### RECORDS SHOWN
◇ ◇ ◇ ◇
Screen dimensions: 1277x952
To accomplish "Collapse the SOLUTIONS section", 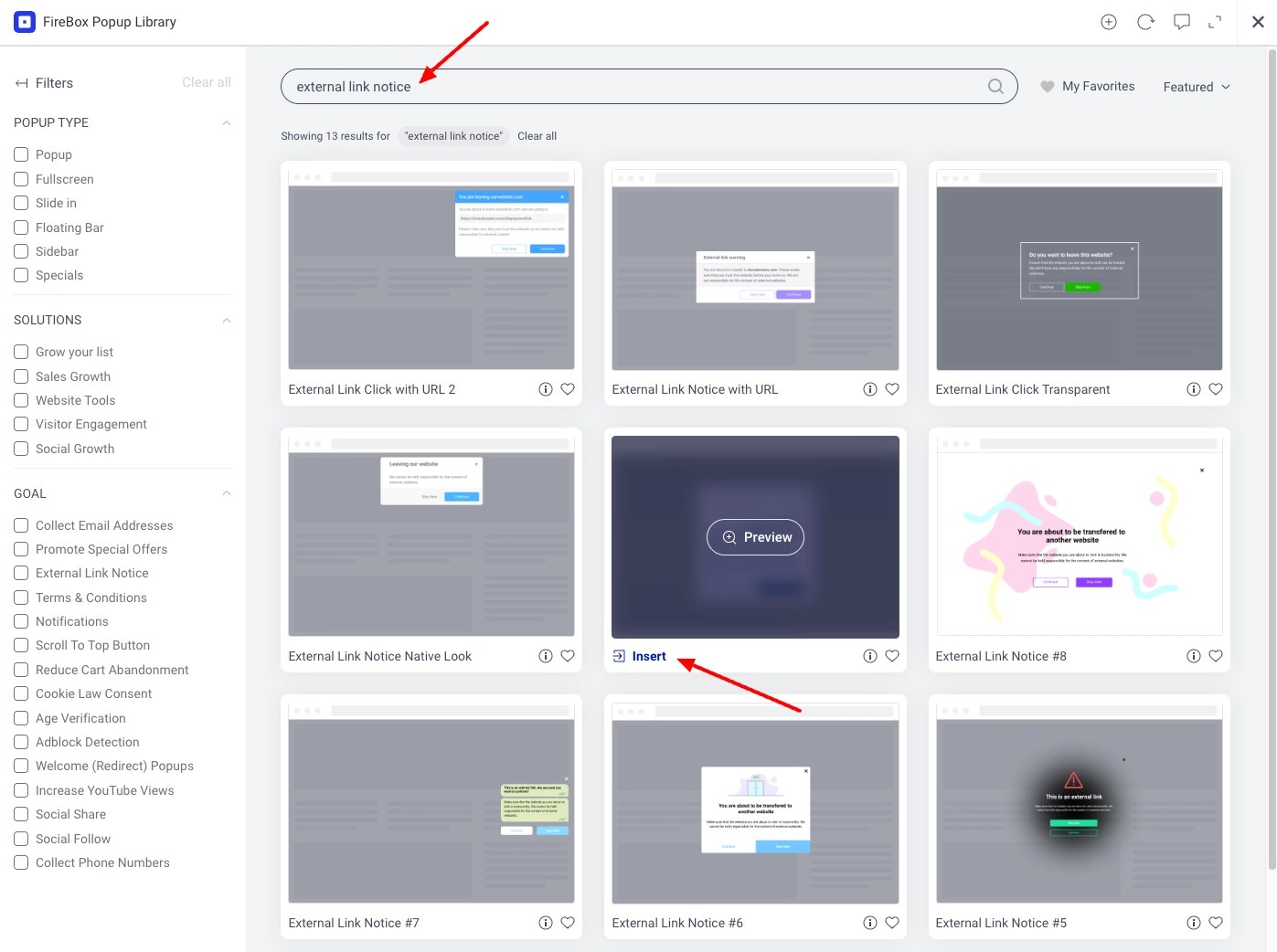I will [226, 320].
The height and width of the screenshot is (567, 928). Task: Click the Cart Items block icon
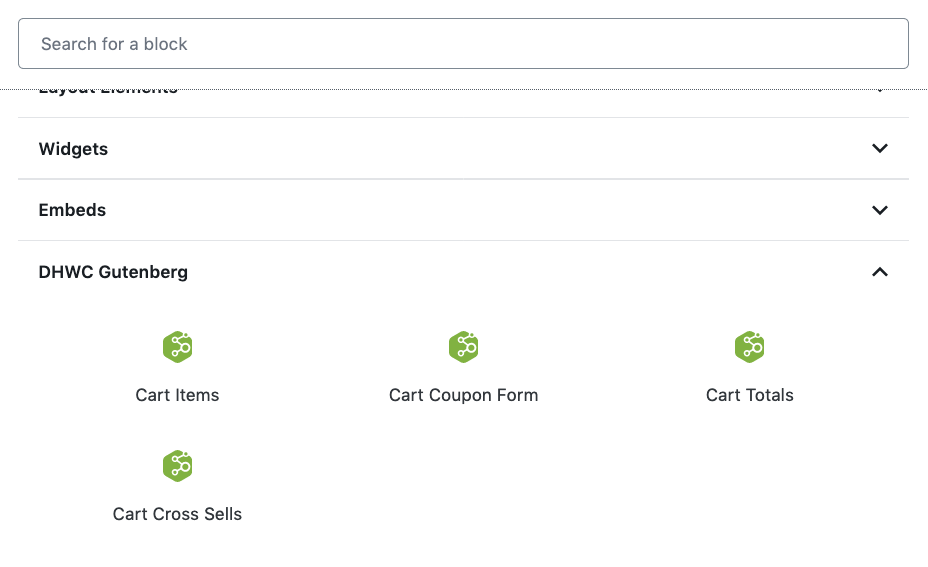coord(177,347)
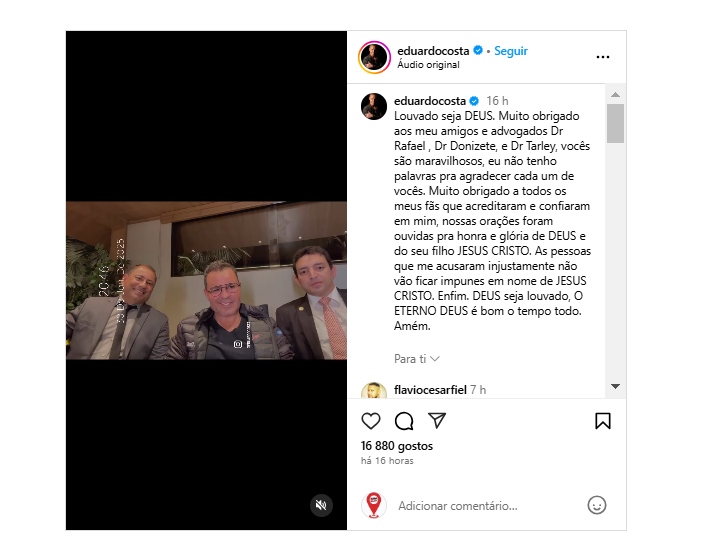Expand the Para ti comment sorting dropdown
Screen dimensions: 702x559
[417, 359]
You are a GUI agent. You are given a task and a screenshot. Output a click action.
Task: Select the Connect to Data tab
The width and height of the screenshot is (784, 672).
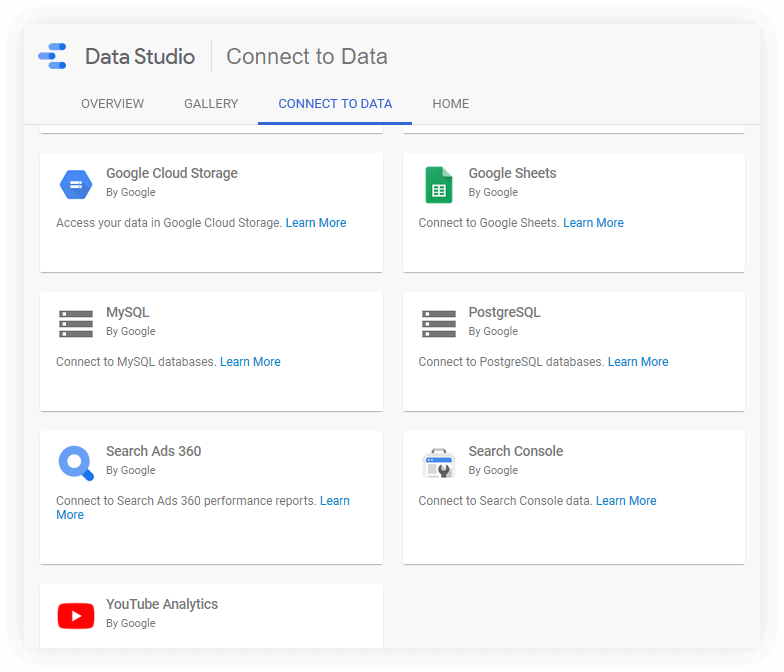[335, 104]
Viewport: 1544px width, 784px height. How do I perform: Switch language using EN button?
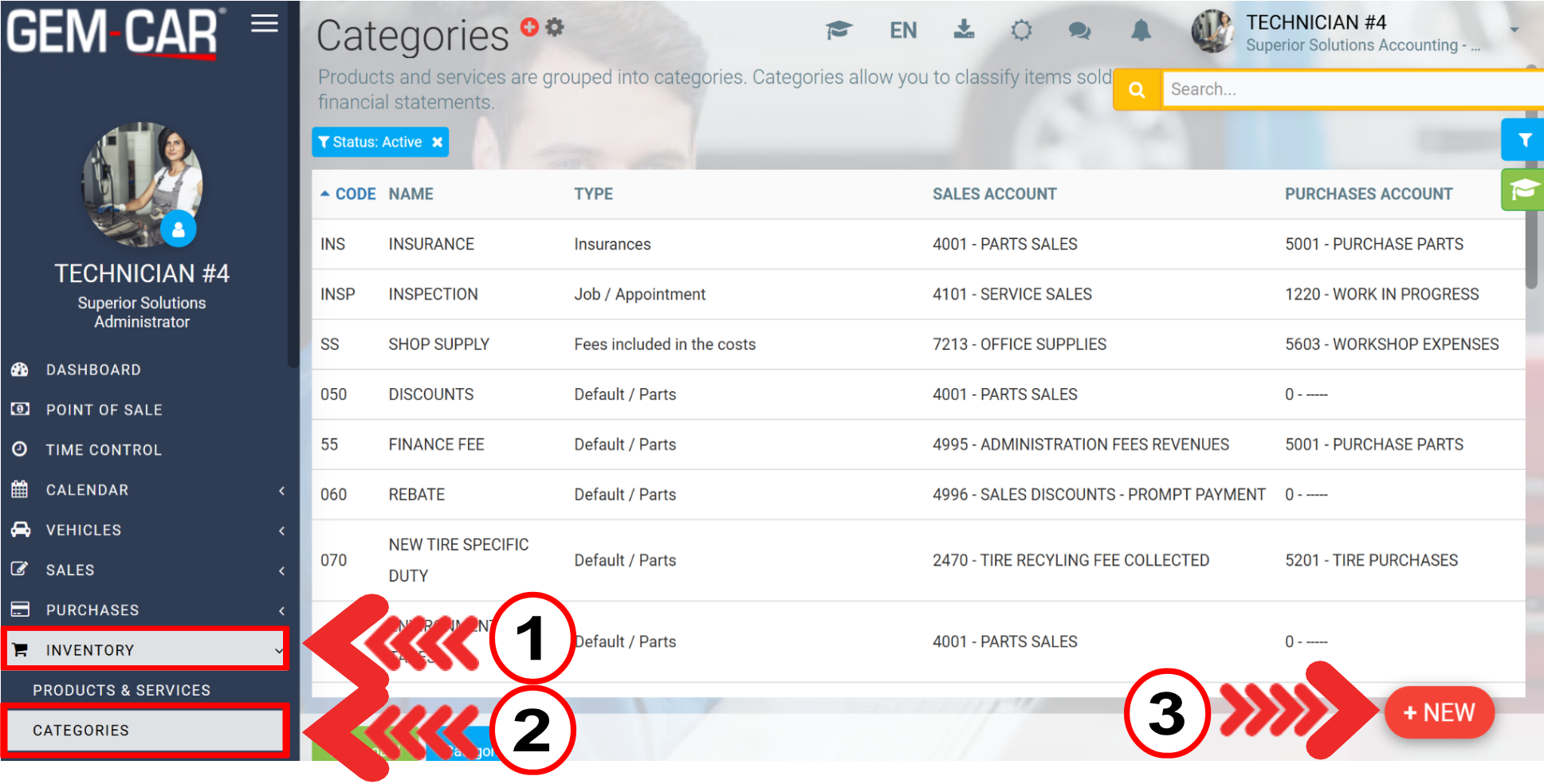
◇ ◇ ◇ ◇
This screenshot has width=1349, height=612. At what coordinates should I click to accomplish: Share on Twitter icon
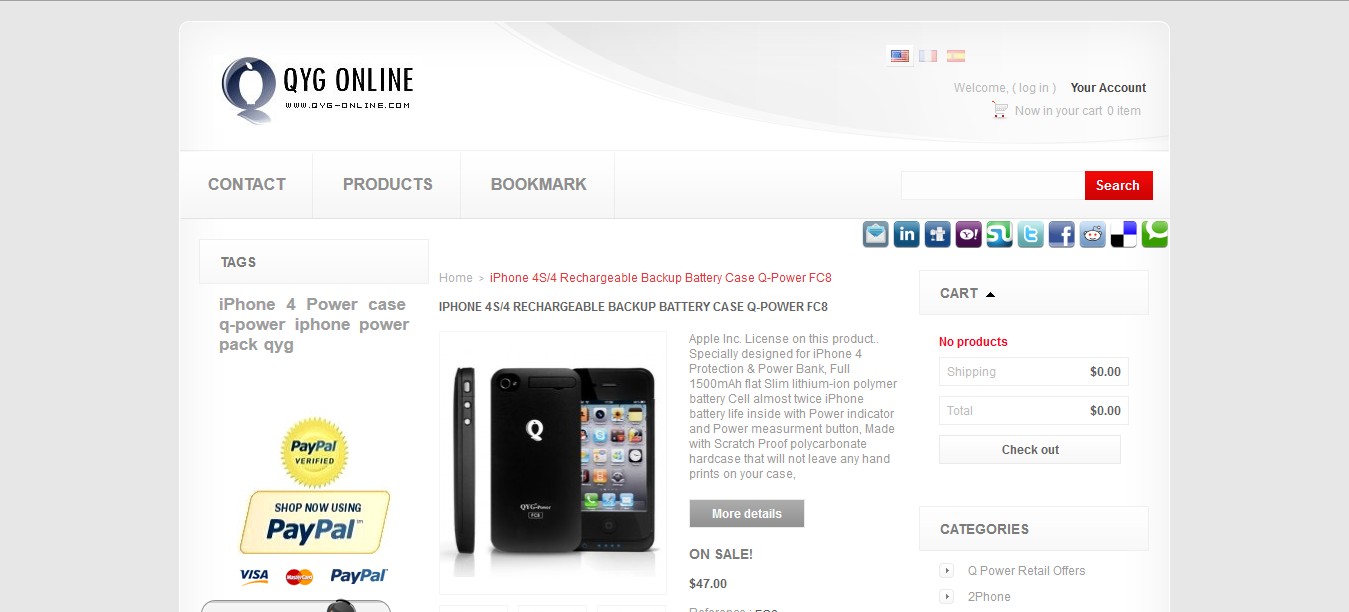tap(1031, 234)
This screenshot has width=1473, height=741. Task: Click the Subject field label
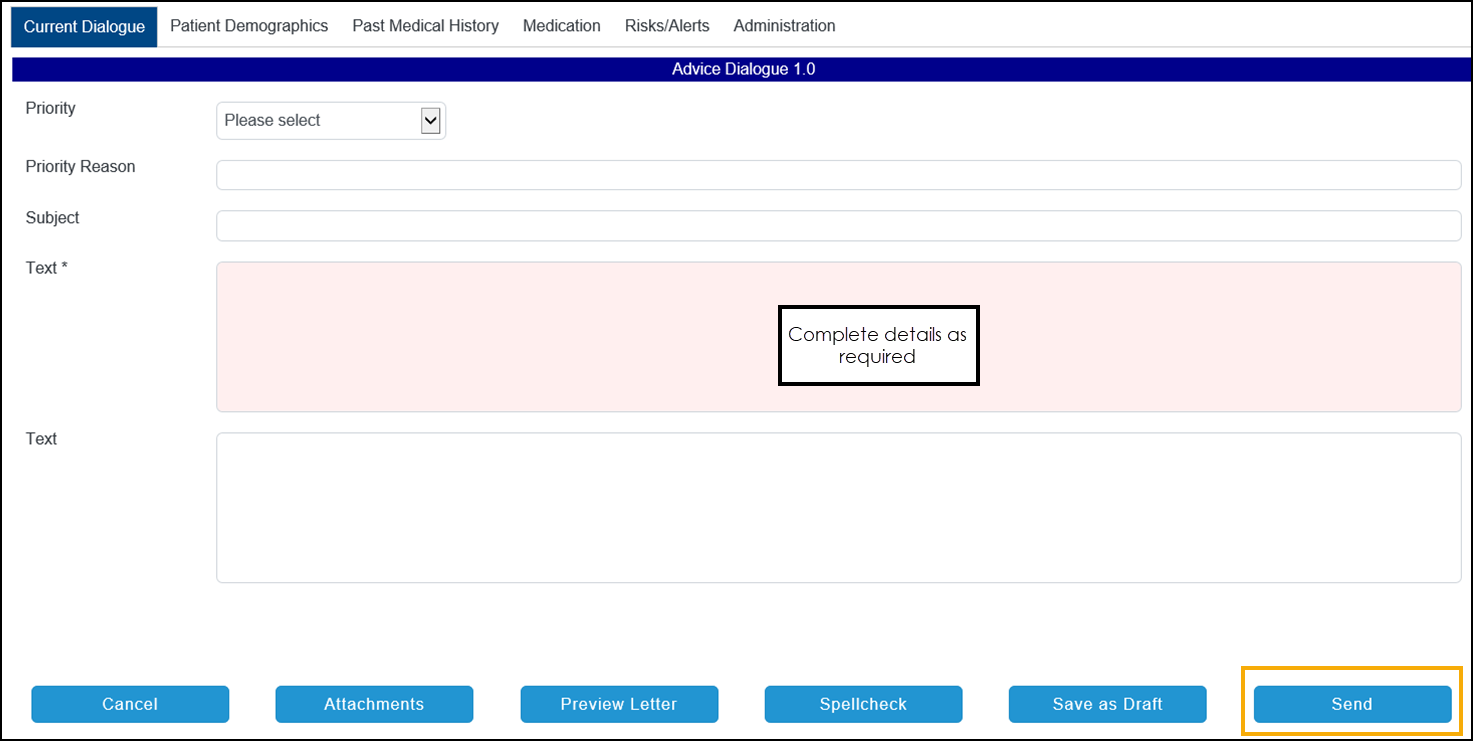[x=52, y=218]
◇ ◇ ◇ ◇
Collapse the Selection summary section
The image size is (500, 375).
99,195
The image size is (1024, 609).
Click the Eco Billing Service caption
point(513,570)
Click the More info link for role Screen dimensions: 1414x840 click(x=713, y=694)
◇ ◇ ◇ ◇
### PROBLEM TO WORK ON
Within the material above, transcribe exactly the lines that run from the line holding "Click the Eco Billing Service caption" through the line holding "Click the More".

### ANSWER BOX
Click the Eco Billing Service caption
point(513,570)
Click the More info link for role Screen dimensions: 1414x840 click(x=713, y=694)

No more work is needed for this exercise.